## Task
Repeat all entries below exactly as shown.

Supplied records Block Start

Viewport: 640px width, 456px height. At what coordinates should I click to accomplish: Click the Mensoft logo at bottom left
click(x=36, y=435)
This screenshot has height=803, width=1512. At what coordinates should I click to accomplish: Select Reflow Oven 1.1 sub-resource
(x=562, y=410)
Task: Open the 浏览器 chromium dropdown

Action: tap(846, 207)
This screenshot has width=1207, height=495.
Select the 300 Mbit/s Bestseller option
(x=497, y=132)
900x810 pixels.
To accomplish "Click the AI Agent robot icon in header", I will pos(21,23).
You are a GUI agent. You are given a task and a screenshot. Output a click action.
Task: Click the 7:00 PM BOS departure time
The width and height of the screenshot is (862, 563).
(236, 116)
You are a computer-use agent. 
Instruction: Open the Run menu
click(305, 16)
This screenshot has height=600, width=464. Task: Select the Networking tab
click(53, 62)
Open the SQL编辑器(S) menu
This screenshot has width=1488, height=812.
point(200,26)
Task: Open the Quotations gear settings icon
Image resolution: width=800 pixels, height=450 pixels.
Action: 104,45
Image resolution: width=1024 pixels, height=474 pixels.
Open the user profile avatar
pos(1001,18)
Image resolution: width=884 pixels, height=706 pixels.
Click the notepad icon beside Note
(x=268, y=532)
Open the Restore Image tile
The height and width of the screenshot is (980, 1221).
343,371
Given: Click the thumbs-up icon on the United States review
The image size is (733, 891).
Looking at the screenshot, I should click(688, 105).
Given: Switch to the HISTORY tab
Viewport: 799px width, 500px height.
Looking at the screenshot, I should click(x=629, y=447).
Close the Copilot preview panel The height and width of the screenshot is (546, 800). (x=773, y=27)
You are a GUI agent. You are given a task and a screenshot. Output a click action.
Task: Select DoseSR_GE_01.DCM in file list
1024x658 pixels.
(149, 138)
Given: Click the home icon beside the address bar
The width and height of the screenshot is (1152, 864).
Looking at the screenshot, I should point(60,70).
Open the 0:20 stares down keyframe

Supplied records Block End

## Result of the exercise
Viewport: 640px width, 456px height. At what coordinates should I click to accomplish: Click the Mensoft logo at bottom left
click(x=36, y=435)
This screenshot has height=803, width=1512. At what coordinates should I click to accomplish: Select Reflow Oven 1.1 sub-resource
(x=562, y=410)
Task: Open the 浏览器 chromium dropdown

Action: tap(846, 207)
This screenshot has width=1207, height=495.
Select the 300 Mbit/s Bestseller option
(x=497, y=132)
900x810 pixels.
To accomplish "Click the AI Agent robot icon in header", I will pos(21,23).
You are a GUI agent. You are given a task and a screenshot. Output a click action.
Task: Click the 7:00 PM BOS departure time
The width and height of the screenshot is (862, 563).
(236, 116)
You are a computer-use agent. 
Instruction: Open the Run menu
click(305, 16)
This screenshot has height=600, width=464. Task: Select the Networking tab
click(53, 62)
Open the SQL编辑器(S) menu
This screenshot has width=1488, height=812.
point(200,26)
Task: Open the Quotations gear settings icon
Image resolution: width=800 pixels, height=450 pixels.
Action: 104,45
Image resolution: width=1024 pixels, height=474 pixels.
Open the user profile avatar
pos(1001,18)
Image resolution: width=884 pixels, height=706 pixels.
Click the notepad icon beside Note
(x=268, y=532)
Open the Restore Image tile
The height and width of the screenshot is (980, 1221).
343,371
Given: Click the thumbs-up icon on the United States review
The image size is (733, 891).
Looking at the screenshot, I should click(688, 105).
Given: Switch to the HISTORY tab
Viewport: 799px width, 500px height.
Looking at the screenshot, I should click(x=629, y=447).
Close the Copilot preview panel The height and width of the screenshot is (546, 800). (x=773, y=27)
You are a GUI agent. You are given a task and a screenshot. Output a click action.
Task: Select DoseSR_GE_01.DCM in file list
1024x658 pixels.
(149, 138)
Given: Click the home icon beside the address bar
The width and height of the screenshot is (1152, 864).
Looking at the screenshot, I should point(60,70).
Open the 0:20 stares down keyframe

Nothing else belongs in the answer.